__AIM OF THE TASK__.
Each line from the one containing "The height and width of the screenshot is (800, 1280)." through the end of the data must be retyped exactly, and no other line.

===============

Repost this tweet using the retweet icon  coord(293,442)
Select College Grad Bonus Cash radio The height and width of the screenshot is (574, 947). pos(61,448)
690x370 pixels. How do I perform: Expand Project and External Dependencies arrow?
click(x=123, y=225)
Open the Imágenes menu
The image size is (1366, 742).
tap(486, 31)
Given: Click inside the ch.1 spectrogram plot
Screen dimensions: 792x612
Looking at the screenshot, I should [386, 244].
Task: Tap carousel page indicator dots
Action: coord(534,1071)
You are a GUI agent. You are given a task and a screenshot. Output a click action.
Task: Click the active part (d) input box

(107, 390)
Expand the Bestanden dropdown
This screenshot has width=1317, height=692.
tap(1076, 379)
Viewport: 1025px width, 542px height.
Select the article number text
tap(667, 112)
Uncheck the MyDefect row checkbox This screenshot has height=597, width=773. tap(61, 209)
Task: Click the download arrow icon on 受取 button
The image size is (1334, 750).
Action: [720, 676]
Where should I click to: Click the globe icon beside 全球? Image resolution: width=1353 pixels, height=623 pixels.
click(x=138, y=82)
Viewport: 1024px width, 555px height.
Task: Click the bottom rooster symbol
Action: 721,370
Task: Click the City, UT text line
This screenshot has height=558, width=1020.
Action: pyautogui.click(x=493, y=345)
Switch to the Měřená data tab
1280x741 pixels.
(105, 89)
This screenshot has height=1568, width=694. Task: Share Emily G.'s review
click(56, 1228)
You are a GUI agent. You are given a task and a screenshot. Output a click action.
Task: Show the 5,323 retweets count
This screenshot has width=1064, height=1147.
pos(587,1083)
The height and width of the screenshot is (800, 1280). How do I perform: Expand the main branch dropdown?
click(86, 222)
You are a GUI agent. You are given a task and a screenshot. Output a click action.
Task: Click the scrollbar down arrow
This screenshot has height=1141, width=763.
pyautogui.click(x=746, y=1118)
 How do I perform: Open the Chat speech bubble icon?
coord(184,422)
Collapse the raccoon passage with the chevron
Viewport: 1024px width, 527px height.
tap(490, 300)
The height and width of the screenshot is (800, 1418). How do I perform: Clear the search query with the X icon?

===============

__RESULT OF THE EXERCISE__.
The height and width of the screenshot is (800, 1280). How do I perform: Expand the main branch dropdown?
click(86, 222)
You are a GUI agent. You are given a task and a screenshot. Output a click action.
Task: Click the scrollbar down arrow
This screenshot has height=1141, width=763.
pyautogui.click(x=746, y=1118)
 How do I perform: Open the Chat speech bubble icon?
coord(184,422)
Collapse the raccoon passage with the chevron
Viewport: 1024px width, 527px height.
tap(490, 300)
The height and width of the screenshot is (800, 1418). How do I perform: Clear the search query with the X icon?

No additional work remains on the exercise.